>>>

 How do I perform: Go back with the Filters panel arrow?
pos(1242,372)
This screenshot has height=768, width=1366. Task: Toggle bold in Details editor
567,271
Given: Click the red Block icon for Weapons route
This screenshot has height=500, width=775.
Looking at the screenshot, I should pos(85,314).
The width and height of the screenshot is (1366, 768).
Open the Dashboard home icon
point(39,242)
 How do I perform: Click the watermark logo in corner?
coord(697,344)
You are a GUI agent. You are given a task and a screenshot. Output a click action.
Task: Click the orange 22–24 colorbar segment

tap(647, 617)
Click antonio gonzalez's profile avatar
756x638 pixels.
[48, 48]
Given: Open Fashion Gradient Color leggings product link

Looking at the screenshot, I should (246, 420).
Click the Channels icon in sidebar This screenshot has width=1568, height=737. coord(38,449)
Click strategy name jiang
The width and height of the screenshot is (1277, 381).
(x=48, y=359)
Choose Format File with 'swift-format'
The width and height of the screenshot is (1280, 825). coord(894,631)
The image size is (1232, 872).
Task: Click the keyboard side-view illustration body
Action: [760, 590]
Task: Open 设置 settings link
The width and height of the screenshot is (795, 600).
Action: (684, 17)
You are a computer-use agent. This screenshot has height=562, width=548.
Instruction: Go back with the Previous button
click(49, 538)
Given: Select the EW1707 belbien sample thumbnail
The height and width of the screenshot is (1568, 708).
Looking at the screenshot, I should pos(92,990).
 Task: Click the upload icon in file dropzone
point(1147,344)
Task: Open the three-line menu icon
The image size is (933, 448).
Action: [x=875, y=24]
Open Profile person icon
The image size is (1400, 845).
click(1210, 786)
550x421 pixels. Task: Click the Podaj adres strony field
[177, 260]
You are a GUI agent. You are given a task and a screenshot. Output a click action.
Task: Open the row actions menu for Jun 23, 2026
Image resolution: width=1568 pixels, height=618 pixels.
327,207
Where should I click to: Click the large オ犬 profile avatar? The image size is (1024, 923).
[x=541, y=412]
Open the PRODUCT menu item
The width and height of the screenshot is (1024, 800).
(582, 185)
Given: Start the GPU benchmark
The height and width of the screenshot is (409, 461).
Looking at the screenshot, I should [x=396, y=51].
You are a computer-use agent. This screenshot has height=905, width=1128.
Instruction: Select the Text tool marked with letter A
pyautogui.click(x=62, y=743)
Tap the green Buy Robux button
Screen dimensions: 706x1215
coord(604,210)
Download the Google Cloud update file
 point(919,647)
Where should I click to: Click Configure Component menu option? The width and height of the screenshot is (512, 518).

<<<

▶ **Work item**:
Pull out every line of the entries that includes the word "agent".

▶ **Solution to this task**:
You are a GUI agent. You are given a task and a screenshot. Output a click action.
You are a computer-use agent. This screenshot has height=562, width=548.
You are a GUI agent. You are given a task and a screenshot. Output a click action.
You are a computer-use agent. This screenshot has height=905, width=1128.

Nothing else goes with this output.